▶ **BRANO DA LEGGERE**

########

Nel frattempo, la critica lo riscopre nel ruolo di un artigliere in un gruppo di soldati in Fury, ambientato negli ultimi giorni della Seconda Guerra Mondiale. Per prepararsi al ruolo LaBeouf si arruola nella Guardia Nazionale, si fa limare l’incisivo inferiore sotto il bordo gengivale da un dentista della Valley per simulare al meglio la botta da rinculo di cannone e si provoca due tagli paralleli sul volto che riaprirà di giorno in giorno sul set lasciandoli sanguinare durante le riprese.
2015. “Voglio diventare grande. Se finisco a interpretare sempre il solito tipo di personaggio la mia carriera è finita. Voglio intimidire. Voglio essere un… killer”.
Dicono che il clown migliore sia quello capace di strapparti, tra le risa, una lacrima di commozione. Ecco allora il pagliaccio farsi prima lupo vessato, ingabbiato, nel video Elastic Heart di Sia, e poi rivenditore ambulante in American Honey di Andrea Arnold. Arnold lo incontra il giorno dopo un arresto, lei è abituata a lavorare con soli esordienti ma davanti al viso spaccato di LaBeouf capisce che non può dare il ruolo a nessun altro al mondo. Non consegnerà nessun copione all’attore ma soltanto una foto in bianco e nero di una foresta. Shia racconta che per entrare al meglio nel personaggio ha trascorso due settimane con un vero venditore di riviste porta a porta. Le riprese si svolgono per sette settimane in un road trip tutto americano, a partire dall’Oklahoma: in ogni paese toccato LaBeouf si fa fare un tatuaggio.
Vestirà poi i panni di John McEnroe nel biopic Borg vs McEnroe. Dice che odia il tennis ma che McEnroe era come Mozart. Per prepararsi interroga tutti gli ex allenatori del campione.

########

▶ **PROBLEMA 1**
Nel brano su LaBeouf, per quante settimane durano le riprese di American Honey?
▶ **PROBLEMA 2**
Riporta parola per parola il pezzo del brano su LaBeouf da "Vestirà poi i" a "allenatori del campione.".
I record non hanno nessun ruolo in questo.

########

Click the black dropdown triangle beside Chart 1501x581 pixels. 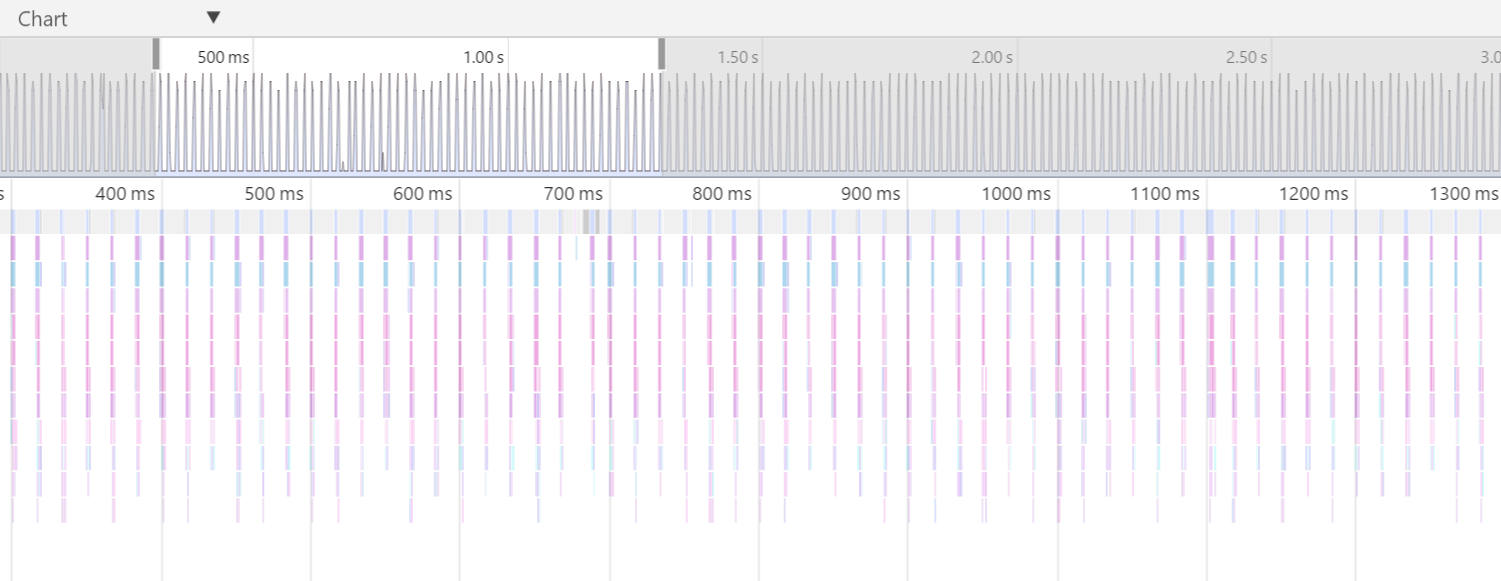(x=213, y=18)
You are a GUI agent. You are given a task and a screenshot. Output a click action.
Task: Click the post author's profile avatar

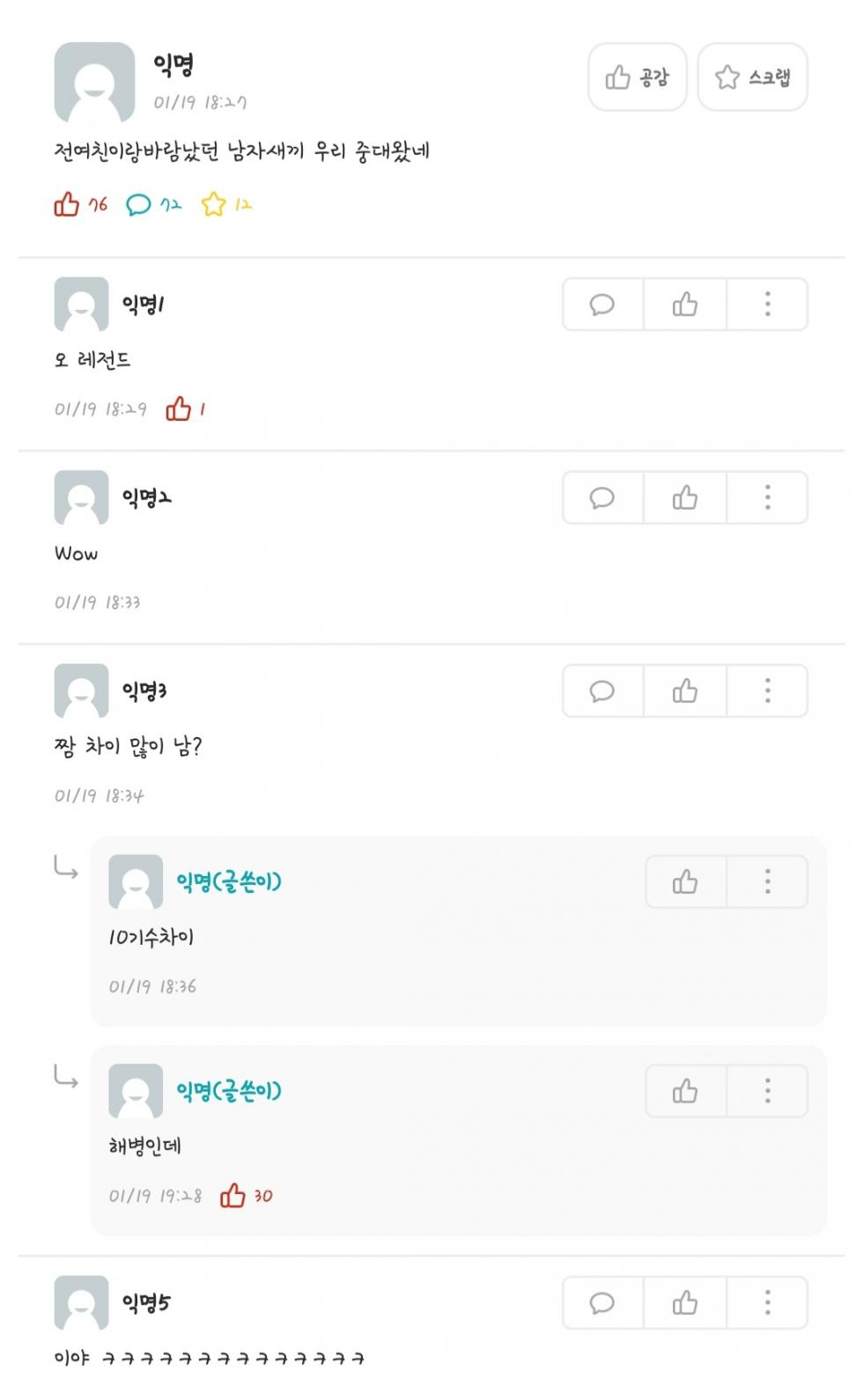(94, 82)
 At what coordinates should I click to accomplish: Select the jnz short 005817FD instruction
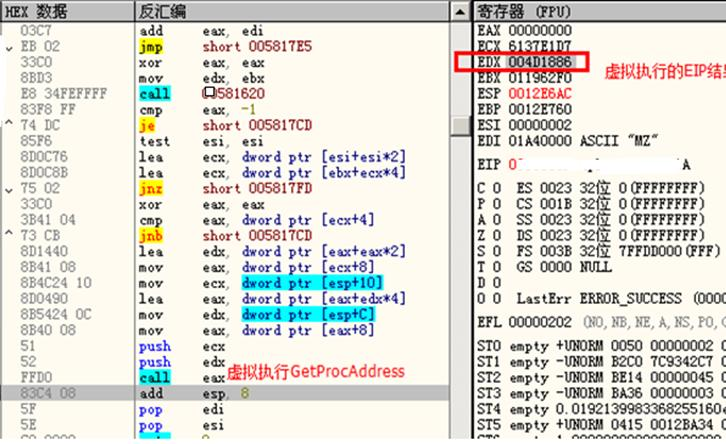[225, 188]
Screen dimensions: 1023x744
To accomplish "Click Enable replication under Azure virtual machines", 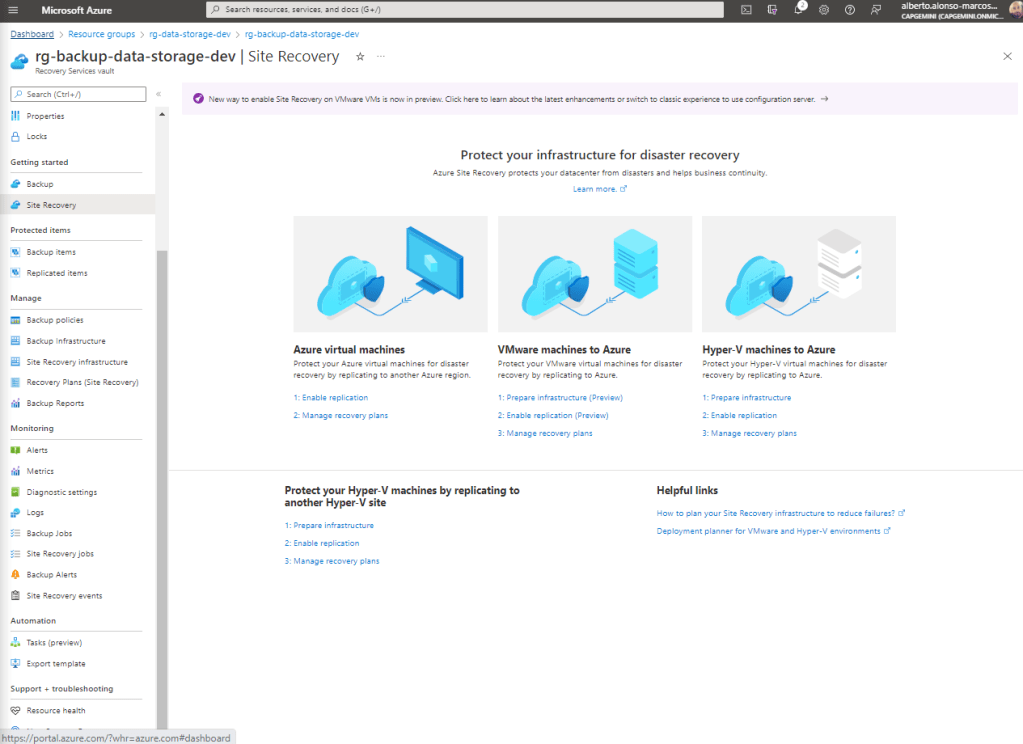I will click(330, 398).
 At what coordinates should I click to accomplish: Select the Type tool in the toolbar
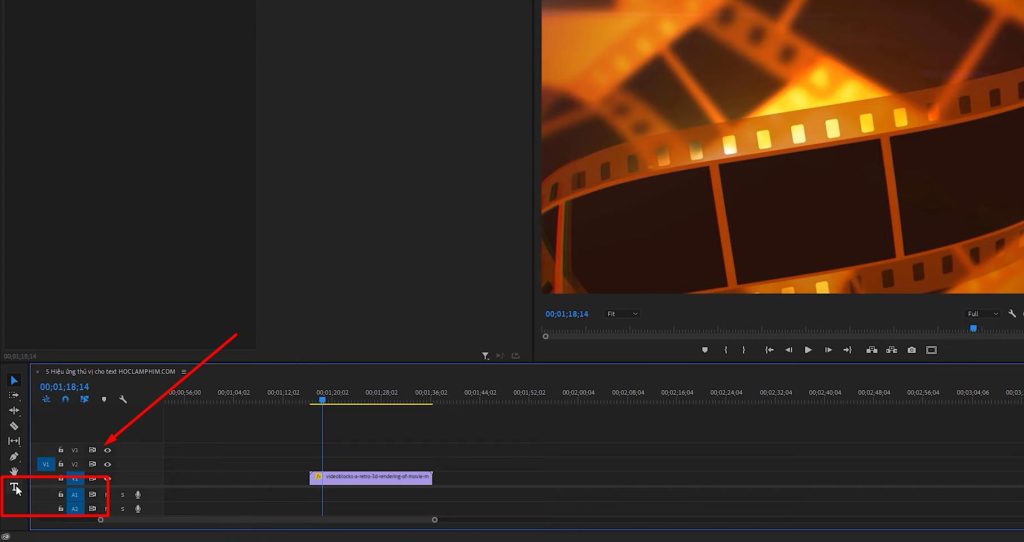click(x=14, y=487)
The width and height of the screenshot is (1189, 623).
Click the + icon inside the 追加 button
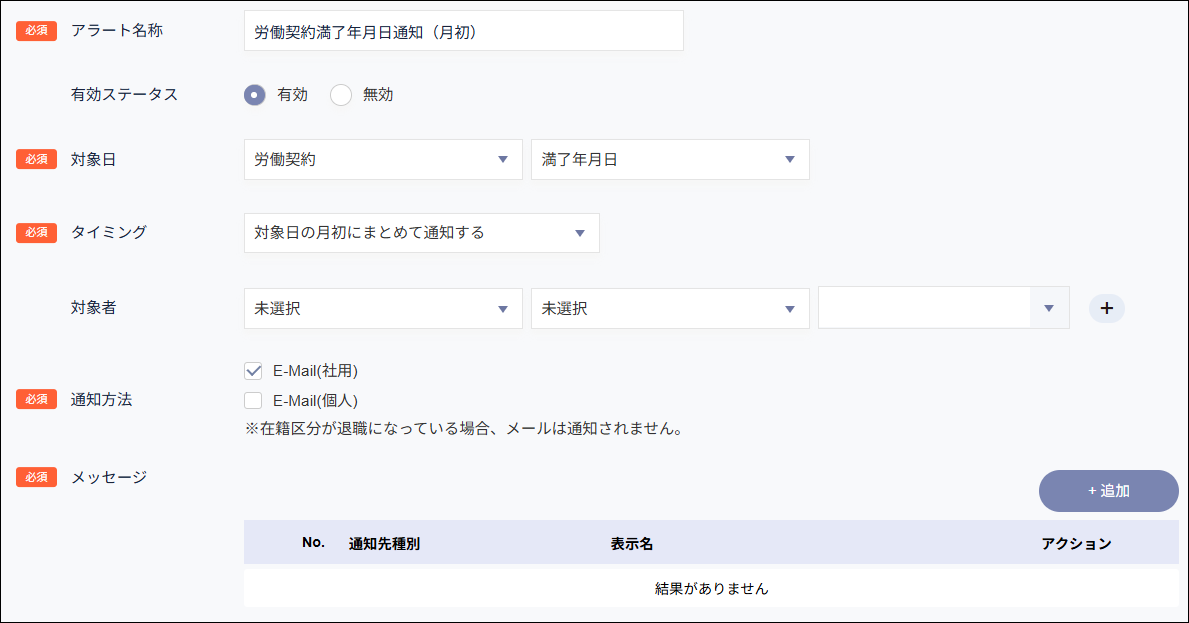coord(1095,490)
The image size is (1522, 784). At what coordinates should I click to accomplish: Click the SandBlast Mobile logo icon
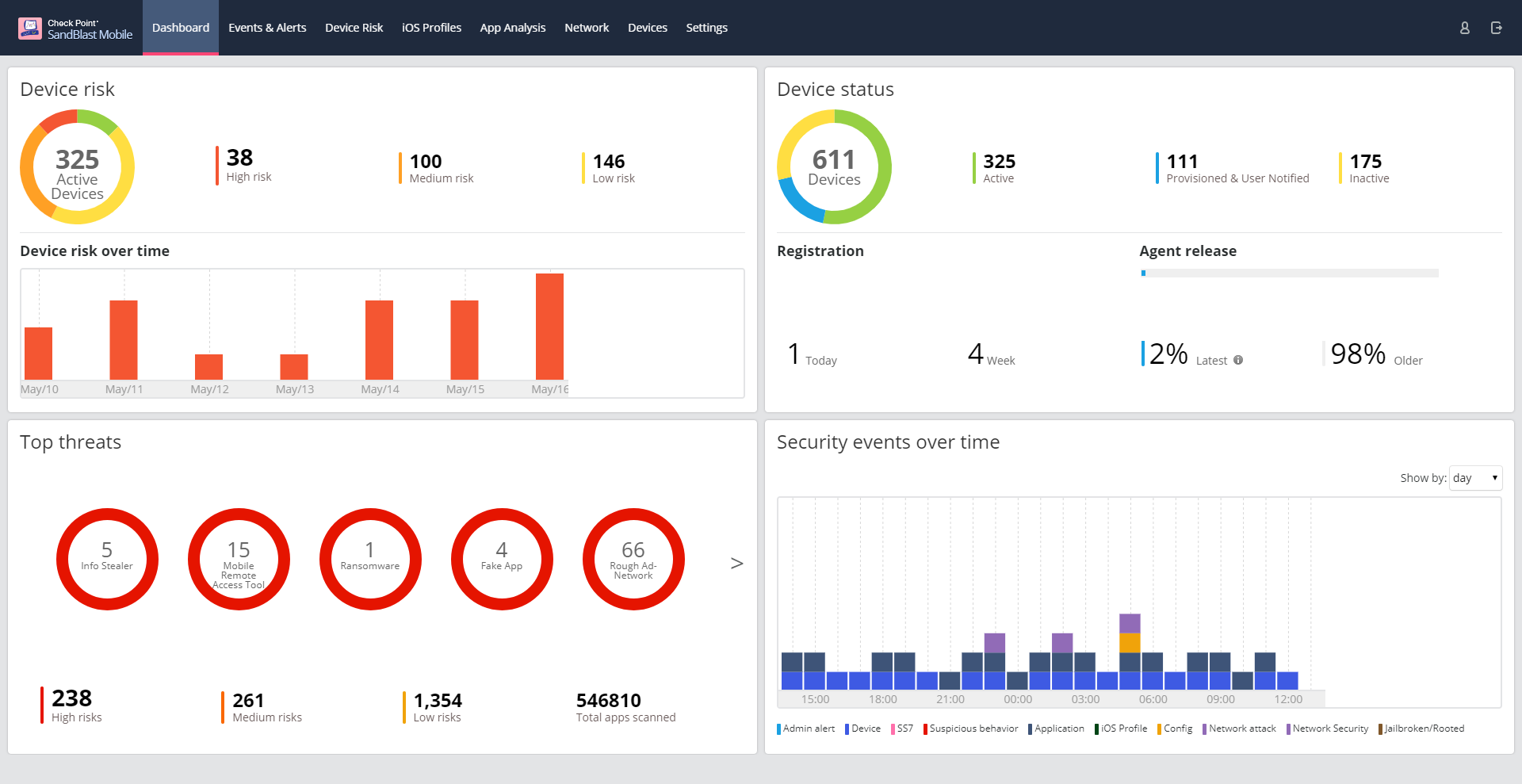(30, 29)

########

▶ **SOLUZIONE ESERCIZIO 1**
Sette settimane.

▶ **SOLUZIONE ESERCIZIO 2**
Vestirà poi i panni di John McEnroe nel biopic Borg vs McEnroe. Dice che odia il tennis ma che McEnroe era come Mozart. Per prepararsi interroga tutti gli ex allenatori del campione.